FairPoint has ended contract negotiations with the two unions representing about 2,000 telecommunications workers in Northern New England and is imposing a contract that unions have repeatedly rejected, according to a news release issued Thursday morning.
The company says it’s taking the unilateral action because negotiations have deadlocked, but the unions are crying foul. The International Brotherhood of Electrical Workers and Communications Workers of America filed charges Thursday morning with the National Labor Relations Board. They say FairPoint violated federal labor law by not negotiating in good faith.
Employees have been working without a contract since Aug. 2, when the previous contract expired.
Union leaders have directed workers to stay on the job, for now. Workers authorized a strike in July. As of Thursday afternoon, the unions still were preparing a formal response to management’s latest move.
Mike Spillane, business manager of the IBEW Local 2326 in Vermont, did not rule out the possibility of a walkout under certain conditions.
FairPoint intends to freeze the fixed-benefit pension plans previously negotiated, reduce health insurance contributions and eliminate medical benefits in retirement for current employees, the company said. FairPoint also has said it needs more hiring flexibility to draw contracted labor from outside the region. A spokesperson from the company could not be reached by publication time for comment.
Spillane has expressed strong opposition to the freezing of pensions and the suggestion of turning to non-union labor.
“We are not going to work alongside unqualified people,” Spillane said. “I am not going to jeopardize public safety or our safety.”
FairPoint has said the company needs to lower labor costs and gain flexibility to keep pace with the highly competitive and fast-moving telecommunications industry.

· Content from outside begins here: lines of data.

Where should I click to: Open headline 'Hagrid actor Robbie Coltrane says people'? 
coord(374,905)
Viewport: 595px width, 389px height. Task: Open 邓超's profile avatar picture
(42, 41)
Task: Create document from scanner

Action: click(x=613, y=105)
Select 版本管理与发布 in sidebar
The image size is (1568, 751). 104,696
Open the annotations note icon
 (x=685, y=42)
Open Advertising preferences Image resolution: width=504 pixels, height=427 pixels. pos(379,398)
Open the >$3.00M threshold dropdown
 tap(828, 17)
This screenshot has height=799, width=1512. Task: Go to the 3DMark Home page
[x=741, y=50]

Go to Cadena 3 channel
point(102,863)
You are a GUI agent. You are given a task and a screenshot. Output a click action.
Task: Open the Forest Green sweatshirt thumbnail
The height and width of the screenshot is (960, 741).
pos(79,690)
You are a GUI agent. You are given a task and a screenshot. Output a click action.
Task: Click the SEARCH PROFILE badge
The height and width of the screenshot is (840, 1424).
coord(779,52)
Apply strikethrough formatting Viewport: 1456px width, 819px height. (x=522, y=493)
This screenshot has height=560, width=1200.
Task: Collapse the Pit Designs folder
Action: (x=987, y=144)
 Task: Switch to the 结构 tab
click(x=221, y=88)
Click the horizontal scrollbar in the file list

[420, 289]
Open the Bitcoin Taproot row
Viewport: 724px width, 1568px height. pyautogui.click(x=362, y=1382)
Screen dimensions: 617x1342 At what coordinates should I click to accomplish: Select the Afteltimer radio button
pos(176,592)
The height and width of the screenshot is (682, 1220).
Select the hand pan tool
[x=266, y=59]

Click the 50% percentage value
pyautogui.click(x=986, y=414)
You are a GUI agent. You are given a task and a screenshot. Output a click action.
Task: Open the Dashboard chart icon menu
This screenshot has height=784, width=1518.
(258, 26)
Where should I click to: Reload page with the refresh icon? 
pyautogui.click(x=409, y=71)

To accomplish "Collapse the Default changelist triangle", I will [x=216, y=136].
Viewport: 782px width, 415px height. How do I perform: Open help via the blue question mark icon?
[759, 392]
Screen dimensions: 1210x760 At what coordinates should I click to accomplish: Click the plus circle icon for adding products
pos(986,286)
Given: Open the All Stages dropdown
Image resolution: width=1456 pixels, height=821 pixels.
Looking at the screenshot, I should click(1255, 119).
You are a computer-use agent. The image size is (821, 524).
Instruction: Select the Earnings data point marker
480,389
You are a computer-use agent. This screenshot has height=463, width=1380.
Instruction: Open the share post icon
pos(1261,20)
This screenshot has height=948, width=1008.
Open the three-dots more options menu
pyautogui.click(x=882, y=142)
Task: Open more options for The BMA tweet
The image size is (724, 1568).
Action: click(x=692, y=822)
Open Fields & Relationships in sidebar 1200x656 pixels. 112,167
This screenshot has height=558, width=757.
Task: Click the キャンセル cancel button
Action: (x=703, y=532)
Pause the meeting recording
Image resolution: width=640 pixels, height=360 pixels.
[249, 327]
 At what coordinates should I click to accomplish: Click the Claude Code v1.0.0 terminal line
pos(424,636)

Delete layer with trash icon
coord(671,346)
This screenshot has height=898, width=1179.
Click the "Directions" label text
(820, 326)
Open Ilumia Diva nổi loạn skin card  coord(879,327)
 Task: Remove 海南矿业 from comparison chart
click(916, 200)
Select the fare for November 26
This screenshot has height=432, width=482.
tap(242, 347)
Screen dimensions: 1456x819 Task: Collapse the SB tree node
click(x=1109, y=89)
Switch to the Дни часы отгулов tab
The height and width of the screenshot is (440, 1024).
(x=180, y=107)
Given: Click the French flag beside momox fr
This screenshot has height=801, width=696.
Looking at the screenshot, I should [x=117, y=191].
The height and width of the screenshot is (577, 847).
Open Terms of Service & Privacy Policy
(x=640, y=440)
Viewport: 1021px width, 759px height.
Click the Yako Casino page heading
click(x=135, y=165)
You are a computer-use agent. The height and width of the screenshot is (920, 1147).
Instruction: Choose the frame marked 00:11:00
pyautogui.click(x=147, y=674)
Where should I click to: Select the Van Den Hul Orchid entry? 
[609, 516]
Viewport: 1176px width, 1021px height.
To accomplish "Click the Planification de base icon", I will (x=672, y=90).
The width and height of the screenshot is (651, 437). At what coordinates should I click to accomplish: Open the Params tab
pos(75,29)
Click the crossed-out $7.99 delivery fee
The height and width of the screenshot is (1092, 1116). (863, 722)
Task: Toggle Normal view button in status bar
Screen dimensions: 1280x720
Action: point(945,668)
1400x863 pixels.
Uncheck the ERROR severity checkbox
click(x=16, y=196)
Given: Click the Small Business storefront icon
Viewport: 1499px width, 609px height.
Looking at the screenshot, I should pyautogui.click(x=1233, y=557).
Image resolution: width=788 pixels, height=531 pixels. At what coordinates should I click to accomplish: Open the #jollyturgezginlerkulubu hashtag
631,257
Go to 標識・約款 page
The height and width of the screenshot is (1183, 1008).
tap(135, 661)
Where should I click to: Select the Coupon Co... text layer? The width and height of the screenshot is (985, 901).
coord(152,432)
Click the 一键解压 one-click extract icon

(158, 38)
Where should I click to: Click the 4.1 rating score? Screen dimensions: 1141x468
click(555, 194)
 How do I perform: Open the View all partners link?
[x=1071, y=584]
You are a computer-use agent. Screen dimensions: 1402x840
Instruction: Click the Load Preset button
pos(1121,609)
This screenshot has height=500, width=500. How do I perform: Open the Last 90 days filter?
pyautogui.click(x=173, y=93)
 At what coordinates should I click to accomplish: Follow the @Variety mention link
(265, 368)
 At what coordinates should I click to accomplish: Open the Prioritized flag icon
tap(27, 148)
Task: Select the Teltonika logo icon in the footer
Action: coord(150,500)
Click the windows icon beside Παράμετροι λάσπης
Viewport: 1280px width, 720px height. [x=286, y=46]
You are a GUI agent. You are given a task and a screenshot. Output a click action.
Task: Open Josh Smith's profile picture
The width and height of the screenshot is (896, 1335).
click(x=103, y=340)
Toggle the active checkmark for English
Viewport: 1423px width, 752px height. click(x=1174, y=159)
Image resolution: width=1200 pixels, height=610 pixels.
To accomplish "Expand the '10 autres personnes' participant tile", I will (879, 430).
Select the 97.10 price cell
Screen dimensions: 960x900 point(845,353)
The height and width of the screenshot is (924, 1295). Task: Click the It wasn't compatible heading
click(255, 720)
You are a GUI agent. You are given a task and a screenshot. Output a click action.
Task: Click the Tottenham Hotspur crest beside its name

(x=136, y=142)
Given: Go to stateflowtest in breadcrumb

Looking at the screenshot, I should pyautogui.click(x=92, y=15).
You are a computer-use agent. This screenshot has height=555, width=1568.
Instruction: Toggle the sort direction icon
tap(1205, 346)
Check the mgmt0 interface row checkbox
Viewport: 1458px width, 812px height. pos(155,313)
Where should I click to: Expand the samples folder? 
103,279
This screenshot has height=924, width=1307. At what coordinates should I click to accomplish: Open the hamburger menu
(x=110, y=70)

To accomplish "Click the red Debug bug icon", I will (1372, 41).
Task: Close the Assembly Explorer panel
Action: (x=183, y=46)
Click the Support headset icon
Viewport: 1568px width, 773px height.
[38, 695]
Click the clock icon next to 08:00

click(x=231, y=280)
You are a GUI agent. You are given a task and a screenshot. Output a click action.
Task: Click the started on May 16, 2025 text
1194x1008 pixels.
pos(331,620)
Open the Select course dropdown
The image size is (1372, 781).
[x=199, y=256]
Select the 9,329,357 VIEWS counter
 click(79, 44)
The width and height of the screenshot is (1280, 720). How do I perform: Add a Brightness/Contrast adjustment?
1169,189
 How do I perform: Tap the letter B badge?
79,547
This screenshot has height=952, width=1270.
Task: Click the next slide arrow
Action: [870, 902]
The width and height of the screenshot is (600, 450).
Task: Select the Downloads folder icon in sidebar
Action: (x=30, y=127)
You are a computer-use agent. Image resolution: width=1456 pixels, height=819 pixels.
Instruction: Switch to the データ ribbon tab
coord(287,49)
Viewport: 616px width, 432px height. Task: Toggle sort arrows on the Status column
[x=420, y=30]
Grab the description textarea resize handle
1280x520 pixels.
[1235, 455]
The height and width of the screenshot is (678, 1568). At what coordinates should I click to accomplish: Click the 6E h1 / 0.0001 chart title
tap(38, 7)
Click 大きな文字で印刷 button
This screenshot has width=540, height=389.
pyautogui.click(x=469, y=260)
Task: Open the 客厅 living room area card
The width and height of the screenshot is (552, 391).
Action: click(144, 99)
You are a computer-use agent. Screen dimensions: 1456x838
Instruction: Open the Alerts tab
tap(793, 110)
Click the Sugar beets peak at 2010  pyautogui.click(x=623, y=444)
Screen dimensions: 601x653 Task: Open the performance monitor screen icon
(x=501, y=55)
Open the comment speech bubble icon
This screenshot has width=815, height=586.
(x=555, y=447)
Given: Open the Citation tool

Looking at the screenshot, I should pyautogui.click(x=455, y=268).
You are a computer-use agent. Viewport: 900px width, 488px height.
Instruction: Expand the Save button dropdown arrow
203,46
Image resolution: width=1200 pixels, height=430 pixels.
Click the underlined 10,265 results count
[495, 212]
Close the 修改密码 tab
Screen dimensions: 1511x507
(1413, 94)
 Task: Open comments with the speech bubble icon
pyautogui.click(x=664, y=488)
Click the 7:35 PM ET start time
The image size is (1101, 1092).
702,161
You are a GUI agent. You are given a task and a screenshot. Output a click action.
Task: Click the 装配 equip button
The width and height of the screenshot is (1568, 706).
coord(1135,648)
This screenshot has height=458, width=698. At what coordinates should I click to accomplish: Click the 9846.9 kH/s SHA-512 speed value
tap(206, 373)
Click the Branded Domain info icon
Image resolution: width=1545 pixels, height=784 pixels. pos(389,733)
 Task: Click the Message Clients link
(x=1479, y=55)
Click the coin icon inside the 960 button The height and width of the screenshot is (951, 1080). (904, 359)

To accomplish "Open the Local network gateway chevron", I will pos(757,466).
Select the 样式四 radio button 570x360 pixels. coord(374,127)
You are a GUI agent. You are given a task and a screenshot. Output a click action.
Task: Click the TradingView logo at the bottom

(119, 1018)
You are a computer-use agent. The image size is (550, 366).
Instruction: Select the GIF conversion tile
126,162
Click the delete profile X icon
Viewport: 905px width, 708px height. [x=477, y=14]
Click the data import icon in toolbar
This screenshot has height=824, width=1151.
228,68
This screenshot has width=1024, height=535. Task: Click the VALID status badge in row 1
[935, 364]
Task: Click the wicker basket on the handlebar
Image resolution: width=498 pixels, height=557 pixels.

“It is regrettable that the issues could not be resolved through bargaining,” FairPoint spokesperson Angelynne Amores Beaudry said in the news release. “FairPoint is proud to be a part of the fabric of the northern New England community and our highest priority is our service commitment to our residential and business customers.”
Spillane said employees are more than willing to help make the company strong, but he thinks the cost savings are more about shareholder profits than operational sustainability.
“FairPoint doesn’t need these cuts. FairPoint wants them,” Spillane said.
Among the union’s complaints about the bargaining process with FairPoint is that the company has not provided certain financial information that would allow the union to better understand and respond to financial constraints.
The charges filed with the National Labor Relations Board allege that FairPoint never intended to bargain. The company violated federal labor law by not negotiating in good faith, the unions say. They have asked the NLRB for an injunction against any changes to their employment terms.
An investigator has been assigned to assess the merits of the charges. Scott Burson, deputy regional attorney for the NLRB, said that process usually takes at least five weeks. Only in extraordinary circumstances would an injunction be sought earlier by the NLRB, Burson said.
Any immediate changes made to the employment terms are initiated at the company’s own risk, Burson said. If the union’s charges are found to have merit — a determination made by the NLRB regional redirector — then FairPoint would be ordered to make employees whole for any compensation they lost in the interim.